For fear of defilement, "Lo, here," said he,

"The images ye have made of me!"

--JAMES RUSSELL LOWELL, from the Preface of How the Other Half Lives by Jacob A. Riis




August 1890, Hell's Kitchen, New York City


"We want Anthony to live with us."

That is what the letter had said. Anthony Higgins had translated it into Italian for Nonna himself. A part of him wanted to lie, to hide the truth from her, but Anthony knew Nonna was too smart to be fooled; she could certainly read the shift in his eye whenever he lied. Most people could. He was not a good liar. Also, she could read and write English even though she pretended she couldn't.

Anthony had lived with his grandmother his entire life. The letter had arrived the day before letting him know that all that would be changing. He would be moving into the apartment of his father, stepmother, and two younger siblings. Anthony received letters and small gifts from them in the mail on his birthday and on Christmas, but they'd never visited, and Anthony had never written them.

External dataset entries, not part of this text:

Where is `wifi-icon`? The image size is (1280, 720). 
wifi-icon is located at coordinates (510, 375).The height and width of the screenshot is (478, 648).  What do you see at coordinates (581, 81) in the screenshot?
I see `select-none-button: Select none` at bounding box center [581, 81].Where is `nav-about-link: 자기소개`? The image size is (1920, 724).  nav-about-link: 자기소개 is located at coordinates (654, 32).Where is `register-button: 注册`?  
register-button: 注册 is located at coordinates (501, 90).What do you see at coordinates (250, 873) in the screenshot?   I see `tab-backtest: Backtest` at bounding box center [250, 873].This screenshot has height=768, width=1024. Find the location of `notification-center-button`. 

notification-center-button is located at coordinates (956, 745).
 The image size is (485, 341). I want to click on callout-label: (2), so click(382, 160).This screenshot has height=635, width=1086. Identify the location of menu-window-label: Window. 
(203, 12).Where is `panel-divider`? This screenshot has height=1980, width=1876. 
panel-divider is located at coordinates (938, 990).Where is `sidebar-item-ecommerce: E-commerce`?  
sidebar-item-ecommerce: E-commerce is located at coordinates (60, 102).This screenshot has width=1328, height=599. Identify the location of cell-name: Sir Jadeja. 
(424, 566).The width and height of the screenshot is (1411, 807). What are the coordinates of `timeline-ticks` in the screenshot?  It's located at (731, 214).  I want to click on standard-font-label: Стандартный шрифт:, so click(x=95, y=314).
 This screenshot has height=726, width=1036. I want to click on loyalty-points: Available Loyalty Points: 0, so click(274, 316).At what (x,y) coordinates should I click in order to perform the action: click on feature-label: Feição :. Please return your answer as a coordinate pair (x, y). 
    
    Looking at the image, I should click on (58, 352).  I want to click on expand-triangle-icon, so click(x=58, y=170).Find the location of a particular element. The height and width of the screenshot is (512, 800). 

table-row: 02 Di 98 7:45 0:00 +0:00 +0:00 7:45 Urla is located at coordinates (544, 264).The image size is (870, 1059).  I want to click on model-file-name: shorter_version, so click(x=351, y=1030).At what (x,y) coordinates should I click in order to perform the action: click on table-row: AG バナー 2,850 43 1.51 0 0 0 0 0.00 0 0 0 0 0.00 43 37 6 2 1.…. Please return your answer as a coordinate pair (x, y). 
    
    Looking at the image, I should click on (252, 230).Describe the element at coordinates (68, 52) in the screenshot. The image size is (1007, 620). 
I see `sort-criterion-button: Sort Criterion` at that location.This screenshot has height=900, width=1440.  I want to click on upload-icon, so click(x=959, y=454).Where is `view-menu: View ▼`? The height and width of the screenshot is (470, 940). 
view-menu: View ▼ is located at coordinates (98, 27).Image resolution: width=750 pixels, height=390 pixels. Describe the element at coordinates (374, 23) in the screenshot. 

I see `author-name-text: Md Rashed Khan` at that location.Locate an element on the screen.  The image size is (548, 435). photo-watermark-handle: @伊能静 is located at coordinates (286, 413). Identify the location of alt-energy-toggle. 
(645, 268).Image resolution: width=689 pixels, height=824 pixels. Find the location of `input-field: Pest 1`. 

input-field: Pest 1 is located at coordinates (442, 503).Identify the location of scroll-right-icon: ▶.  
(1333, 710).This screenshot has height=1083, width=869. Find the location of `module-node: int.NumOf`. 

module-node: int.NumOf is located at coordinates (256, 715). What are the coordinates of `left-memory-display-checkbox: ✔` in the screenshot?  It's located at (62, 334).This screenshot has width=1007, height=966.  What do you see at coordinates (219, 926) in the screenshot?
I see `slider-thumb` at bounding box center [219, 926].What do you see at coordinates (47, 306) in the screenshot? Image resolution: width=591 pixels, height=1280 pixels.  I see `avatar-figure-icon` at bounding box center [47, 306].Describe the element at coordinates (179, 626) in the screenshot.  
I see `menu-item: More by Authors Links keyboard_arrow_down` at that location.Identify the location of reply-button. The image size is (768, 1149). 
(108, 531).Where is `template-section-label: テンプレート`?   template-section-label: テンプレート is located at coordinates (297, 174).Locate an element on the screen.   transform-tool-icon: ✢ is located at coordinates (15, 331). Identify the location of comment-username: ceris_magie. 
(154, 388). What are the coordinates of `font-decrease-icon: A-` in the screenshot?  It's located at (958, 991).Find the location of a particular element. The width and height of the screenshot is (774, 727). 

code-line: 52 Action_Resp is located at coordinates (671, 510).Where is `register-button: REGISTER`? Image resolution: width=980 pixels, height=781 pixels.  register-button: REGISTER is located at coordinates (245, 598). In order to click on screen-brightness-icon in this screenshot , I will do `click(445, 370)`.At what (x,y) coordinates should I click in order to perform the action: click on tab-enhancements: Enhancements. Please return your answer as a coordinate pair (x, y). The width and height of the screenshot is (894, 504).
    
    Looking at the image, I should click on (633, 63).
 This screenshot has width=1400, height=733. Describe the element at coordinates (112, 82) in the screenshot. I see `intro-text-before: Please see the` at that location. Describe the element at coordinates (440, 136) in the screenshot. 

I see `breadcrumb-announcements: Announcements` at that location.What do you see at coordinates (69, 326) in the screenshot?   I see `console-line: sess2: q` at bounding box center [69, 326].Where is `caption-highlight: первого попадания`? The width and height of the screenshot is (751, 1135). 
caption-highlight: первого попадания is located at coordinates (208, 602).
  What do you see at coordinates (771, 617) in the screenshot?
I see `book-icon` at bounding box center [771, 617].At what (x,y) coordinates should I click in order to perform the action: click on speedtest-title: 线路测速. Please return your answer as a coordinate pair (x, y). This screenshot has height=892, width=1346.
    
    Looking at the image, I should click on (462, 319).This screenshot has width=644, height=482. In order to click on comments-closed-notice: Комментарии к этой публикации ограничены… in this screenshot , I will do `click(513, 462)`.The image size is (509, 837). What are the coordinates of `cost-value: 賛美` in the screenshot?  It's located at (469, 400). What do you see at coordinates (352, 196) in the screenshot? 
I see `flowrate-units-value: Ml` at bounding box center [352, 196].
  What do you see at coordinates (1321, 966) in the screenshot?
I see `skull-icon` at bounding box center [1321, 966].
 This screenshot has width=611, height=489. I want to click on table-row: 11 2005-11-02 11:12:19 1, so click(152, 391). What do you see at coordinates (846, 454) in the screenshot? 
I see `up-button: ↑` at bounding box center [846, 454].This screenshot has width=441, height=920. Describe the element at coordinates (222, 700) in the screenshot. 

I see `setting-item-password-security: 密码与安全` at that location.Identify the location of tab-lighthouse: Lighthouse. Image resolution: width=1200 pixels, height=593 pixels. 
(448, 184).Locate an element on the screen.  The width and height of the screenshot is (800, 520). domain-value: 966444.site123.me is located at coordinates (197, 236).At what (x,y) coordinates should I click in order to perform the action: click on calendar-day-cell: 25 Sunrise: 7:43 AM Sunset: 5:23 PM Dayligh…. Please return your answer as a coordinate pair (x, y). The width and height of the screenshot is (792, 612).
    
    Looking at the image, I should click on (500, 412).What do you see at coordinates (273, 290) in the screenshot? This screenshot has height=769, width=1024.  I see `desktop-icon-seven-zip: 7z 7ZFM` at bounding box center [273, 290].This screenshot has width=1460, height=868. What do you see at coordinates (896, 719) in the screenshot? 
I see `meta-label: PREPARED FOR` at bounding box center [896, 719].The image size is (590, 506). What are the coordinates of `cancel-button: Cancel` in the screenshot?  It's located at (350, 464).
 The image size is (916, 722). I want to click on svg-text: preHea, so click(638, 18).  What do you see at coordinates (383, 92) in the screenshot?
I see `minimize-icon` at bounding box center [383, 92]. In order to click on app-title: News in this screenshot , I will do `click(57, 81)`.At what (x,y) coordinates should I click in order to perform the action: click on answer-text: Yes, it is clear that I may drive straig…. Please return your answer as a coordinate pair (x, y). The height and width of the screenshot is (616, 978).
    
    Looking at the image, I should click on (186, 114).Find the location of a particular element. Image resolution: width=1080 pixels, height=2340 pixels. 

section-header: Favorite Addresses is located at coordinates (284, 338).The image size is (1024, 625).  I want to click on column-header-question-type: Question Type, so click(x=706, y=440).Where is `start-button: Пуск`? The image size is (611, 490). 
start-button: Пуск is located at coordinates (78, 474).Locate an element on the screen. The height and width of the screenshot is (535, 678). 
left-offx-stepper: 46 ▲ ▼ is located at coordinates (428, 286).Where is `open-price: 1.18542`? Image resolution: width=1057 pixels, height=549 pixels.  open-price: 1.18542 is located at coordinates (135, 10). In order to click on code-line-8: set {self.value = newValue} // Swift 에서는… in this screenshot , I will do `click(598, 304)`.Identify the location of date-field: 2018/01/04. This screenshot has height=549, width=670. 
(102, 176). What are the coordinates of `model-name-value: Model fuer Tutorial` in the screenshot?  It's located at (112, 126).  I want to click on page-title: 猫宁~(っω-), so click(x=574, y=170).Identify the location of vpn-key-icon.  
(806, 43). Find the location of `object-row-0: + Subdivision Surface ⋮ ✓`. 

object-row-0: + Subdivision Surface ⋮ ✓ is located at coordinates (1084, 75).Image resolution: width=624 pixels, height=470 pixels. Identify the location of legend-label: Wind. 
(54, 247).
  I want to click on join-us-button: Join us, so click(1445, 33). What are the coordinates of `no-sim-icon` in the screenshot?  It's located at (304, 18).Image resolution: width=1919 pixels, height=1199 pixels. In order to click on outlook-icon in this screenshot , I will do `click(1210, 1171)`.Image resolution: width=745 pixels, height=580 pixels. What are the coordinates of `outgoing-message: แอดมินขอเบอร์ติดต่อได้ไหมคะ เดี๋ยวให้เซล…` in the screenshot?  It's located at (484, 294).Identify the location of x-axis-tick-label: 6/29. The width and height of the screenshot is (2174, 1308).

Mama was just a baby when she emigrated from Sicily along with Nonna and Nonno years ago. Nonno had not been rich in Italy, but he had owned a small leather shop in their village that his own father had left him. Sicilian immigration to America was just increasing, and Nonno saw that as an opportunity for a business to take off. America was the future, and he wanted a stake in it before it became over saturated. At just twenty-five, he sold his store in Italy to come to New York with Nonna and Mama to set up a leather shop. There he could repair anything that came in that was made of leather--shoes, gloves, harnesses. He also made and sold his own creations. The quality of his store was good, good enough it attracted Americans despite the lack of English Nonno spoke. One of his regular customers was Walter Higgins--Anthony's father. Papa was a butcher and regularly bought his aprons from Nonno. That's where he met Mama. Papa was an almost-forty-year-old Irish bachelor, but he fell hard for Mama; that's what Nonna said.

Nonna spoke of her daughter with pride. Her daughter was beautiful with long, silky, black hair hair, strong features, and startlingly dark eyes. Mama was confident and bold, unafraid of people's opinion of her. An only child, Nonno had treated her much like a son, and she had blossomed under the attention. It had shocked Nonna that Mama, at only sixteen, would attach herself so quickly to a much older man. But Mama was levelheaded (and stubborn), so Nonno had allowed the marriage.